Also in 1872, Moses began Automatic Writing, and this continued until 1883. He recorded his scripts in a series of notebooks and serialized many in a widely read newspaper, The Spiritualist, under the pseudonym “M.A. Oxon.” They later formed the basis of the books Spirit Identity (1879), Higher Aspects of Spiritualism (1880) and Spirit Teachings (1883).
Many of these scripts take the form of dialogues between Moses and a group of spirit controls calling themselves the “Imperator” group. They present a coherent spiritualist cosmology, and in content and influence they may be compared to the work of the American Andrew Jackson Davis. Spirit Teachings quickly became the “Bible of British Spiritualism.”
Now and then Moses’s scripts included evidential communications, and these, along with his physical Demonstrations, were sufficient to attract the notice of psychical researchers, as well as spiritualists. Sir William Crookes was an occasional sitter at Moses’ Séances, and it was after attending one in 1874 that Frederic W.H. Myers persuaded Henry Sidgwick to join in organizing a group to investigate Mediumship; this proved to be a forerunner of the Society for Psychical Research (SPR) established in 1882.

::::

= WORK TASK 1 =
In the passage about Moses, what pseudonym did Moses use when serializing his scripts in The Spiritualist?
= WORK TASK 2 =
Transcribe the passage about Moses word for word, starting at "Now and then" and ending at "established in 1882.".

[Collected data entries]
::::

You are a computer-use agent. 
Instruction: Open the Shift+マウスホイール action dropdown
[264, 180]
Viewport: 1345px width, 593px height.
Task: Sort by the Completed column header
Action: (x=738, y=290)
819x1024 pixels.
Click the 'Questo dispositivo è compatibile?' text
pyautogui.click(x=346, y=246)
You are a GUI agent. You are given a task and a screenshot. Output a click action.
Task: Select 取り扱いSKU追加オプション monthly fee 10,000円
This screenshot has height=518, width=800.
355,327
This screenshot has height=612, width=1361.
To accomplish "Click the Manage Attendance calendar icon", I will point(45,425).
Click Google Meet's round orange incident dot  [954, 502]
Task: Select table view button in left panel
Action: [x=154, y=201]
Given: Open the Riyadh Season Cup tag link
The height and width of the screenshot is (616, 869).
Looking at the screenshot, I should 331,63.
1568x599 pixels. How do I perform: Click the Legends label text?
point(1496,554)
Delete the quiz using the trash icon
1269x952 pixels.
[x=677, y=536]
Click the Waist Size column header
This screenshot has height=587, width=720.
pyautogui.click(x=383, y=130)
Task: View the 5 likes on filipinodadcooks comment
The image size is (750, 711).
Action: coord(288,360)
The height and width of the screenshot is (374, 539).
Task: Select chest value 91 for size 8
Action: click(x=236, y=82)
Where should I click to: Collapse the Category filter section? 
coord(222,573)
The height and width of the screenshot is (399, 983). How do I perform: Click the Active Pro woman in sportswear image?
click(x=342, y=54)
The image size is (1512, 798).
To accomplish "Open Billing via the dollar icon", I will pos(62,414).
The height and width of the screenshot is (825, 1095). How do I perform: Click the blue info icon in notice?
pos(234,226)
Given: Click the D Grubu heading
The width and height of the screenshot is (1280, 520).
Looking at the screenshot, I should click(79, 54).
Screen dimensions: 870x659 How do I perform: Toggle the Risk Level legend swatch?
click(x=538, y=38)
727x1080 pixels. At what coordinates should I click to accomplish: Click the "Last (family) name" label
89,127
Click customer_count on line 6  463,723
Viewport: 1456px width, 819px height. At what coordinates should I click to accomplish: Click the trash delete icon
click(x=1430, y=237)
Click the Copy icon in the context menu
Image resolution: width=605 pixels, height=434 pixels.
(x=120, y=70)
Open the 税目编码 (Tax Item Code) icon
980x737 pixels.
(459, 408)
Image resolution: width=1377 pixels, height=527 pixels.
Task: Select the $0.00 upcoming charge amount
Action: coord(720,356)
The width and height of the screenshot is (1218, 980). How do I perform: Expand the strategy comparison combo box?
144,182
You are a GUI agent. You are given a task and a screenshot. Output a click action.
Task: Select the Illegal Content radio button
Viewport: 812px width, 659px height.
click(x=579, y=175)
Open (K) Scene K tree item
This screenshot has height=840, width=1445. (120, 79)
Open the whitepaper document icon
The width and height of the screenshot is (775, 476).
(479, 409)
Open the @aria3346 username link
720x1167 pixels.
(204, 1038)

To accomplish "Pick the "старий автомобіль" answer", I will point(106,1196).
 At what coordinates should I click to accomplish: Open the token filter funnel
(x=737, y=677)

::::

= ANSWER 1 =
M.A. Oxon.

= ANSWER 2 =
Now and then Moses’s scripts included evidential communications, and these, along with his physical Demonstrations, were sufficient to attract the notice of psychical researchers, as well as spiritualists. Sir William Crookes was an occasional sitter at Moses’ Séances, and it was after attending one in 1874 that Frederic W.H. Myers persuaded Henry Sidgwick to join in organizing a group to investigate Mediumship; this proved to be a forerunner of the Society for Psychical Research (SPR) established in 1882.